### Stored data
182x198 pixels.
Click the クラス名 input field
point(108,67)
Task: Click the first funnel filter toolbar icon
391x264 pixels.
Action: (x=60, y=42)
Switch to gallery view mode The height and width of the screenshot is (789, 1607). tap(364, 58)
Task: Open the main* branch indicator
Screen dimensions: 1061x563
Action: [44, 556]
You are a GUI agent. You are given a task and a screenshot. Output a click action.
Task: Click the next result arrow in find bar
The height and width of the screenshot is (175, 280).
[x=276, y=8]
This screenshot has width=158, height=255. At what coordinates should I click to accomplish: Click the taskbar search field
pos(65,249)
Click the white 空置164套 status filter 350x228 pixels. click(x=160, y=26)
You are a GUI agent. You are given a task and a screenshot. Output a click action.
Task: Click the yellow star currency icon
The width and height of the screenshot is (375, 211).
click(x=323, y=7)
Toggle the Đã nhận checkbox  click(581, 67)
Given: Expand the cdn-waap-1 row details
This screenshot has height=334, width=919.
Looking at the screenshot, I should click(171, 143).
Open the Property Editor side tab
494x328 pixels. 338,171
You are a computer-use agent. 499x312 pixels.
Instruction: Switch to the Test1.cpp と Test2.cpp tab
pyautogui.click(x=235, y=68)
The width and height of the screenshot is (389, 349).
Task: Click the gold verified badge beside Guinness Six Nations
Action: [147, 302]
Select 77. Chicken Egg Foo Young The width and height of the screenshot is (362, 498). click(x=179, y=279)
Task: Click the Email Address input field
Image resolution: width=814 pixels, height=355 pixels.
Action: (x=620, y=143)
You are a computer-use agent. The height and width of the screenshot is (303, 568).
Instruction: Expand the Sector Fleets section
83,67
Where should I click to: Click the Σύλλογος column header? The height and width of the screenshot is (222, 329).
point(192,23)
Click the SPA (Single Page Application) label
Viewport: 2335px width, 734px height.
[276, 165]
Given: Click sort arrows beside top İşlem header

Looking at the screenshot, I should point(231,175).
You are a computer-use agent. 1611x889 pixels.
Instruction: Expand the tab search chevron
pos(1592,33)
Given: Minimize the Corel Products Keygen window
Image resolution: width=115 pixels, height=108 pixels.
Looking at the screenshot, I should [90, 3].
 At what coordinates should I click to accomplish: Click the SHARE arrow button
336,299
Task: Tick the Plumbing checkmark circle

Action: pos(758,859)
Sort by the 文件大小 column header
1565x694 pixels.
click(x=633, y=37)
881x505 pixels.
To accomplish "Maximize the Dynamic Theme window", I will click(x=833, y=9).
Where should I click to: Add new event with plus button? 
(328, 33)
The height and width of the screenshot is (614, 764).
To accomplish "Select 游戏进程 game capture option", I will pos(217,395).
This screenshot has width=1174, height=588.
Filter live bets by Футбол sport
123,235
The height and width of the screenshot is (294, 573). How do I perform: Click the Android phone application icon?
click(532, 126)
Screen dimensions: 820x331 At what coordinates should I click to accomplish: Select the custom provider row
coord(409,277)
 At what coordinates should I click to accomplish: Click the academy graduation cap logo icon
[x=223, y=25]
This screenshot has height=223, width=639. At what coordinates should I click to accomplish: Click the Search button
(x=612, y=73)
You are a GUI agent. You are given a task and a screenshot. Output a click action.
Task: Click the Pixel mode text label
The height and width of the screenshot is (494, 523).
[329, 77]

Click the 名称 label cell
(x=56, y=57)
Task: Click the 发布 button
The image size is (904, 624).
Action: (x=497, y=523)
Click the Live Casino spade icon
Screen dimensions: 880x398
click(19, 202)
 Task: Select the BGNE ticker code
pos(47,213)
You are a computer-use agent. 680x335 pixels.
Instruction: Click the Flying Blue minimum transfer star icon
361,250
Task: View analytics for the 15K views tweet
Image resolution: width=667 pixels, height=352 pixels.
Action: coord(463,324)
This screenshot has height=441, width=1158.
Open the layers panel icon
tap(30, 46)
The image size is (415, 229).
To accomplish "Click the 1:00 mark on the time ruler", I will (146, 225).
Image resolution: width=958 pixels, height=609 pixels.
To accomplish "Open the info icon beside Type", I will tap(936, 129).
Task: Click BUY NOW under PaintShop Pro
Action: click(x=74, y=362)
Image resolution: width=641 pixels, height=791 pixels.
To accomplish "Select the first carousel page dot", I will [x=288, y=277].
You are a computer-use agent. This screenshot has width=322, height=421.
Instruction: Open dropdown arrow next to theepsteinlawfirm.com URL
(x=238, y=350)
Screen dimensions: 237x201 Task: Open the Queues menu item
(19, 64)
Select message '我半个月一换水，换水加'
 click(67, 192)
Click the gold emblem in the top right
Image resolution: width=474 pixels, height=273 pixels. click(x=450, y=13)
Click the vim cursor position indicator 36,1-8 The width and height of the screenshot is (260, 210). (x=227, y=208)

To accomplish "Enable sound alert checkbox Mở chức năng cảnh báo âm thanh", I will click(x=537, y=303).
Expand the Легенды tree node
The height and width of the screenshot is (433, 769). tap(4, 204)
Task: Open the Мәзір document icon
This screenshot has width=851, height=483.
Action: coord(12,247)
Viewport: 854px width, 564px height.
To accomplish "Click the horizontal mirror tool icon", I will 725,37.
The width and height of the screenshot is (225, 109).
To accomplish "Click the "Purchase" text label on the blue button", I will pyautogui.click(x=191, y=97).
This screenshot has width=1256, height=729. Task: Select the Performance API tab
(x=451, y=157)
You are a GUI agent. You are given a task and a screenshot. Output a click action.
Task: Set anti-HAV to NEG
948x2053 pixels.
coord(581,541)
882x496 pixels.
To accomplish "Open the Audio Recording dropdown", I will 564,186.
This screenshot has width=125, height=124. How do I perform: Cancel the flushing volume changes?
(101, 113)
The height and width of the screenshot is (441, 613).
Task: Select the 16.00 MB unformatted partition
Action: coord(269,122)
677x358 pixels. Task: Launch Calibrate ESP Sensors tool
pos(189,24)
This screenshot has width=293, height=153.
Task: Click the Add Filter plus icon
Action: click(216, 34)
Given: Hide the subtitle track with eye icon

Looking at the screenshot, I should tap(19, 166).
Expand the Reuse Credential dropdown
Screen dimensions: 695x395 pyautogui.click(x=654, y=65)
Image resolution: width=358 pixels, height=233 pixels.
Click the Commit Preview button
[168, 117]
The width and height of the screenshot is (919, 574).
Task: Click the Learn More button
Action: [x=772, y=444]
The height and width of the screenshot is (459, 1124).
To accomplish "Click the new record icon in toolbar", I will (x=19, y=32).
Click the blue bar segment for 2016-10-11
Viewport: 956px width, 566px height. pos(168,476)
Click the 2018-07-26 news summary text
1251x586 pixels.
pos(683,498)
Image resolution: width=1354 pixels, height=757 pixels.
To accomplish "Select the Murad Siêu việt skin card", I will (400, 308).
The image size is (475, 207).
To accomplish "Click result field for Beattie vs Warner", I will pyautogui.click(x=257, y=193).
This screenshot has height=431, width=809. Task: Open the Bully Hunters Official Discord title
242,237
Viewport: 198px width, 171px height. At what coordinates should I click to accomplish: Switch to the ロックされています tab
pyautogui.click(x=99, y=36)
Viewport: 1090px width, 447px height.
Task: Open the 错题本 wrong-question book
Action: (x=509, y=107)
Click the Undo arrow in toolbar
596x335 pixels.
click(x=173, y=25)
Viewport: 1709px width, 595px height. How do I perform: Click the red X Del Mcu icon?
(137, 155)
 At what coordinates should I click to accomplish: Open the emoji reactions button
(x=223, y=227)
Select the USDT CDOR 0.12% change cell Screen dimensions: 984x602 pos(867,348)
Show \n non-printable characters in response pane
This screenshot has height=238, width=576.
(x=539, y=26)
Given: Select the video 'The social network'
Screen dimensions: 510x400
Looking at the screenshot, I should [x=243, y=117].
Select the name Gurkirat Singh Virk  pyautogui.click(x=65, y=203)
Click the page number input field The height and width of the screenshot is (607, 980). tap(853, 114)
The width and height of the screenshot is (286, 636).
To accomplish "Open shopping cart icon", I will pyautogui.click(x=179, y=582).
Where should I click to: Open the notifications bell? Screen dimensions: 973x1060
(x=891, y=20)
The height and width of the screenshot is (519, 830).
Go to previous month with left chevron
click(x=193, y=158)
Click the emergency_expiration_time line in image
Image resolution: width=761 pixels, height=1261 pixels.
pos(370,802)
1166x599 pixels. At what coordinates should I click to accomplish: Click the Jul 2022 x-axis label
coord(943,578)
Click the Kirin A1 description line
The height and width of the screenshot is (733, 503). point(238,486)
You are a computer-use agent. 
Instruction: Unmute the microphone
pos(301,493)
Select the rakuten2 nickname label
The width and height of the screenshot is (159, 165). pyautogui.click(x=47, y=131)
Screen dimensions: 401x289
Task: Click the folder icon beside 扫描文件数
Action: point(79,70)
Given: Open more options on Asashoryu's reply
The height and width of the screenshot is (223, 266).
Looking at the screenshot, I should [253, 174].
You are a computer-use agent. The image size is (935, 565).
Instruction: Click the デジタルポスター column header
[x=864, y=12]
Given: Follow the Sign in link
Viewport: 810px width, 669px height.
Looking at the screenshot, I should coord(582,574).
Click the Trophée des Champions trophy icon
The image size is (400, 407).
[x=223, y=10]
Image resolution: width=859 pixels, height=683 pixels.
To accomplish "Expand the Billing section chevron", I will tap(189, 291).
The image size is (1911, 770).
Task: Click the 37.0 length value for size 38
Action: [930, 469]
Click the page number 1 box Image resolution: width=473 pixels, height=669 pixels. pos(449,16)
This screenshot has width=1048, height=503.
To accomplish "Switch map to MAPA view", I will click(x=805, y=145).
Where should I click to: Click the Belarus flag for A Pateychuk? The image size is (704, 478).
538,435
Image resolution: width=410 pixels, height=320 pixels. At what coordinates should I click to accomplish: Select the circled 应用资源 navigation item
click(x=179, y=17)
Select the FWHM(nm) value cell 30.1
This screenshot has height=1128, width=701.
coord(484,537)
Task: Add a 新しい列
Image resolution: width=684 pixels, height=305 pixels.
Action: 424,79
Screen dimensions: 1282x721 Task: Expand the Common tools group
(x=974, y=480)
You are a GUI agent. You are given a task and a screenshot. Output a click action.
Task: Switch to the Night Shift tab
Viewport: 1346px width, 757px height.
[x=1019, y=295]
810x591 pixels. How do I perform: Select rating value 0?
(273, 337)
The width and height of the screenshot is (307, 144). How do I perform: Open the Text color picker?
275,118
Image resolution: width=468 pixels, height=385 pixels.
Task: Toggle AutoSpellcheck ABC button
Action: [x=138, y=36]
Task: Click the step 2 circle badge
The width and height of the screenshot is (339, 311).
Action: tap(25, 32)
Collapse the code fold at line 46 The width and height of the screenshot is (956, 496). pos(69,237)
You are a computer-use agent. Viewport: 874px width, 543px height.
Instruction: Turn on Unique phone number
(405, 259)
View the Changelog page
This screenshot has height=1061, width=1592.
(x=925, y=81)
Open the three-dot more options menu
######
## Directions for this task
Count how many lines in the data above hold "mode", and give that number by itself.

## Task response
2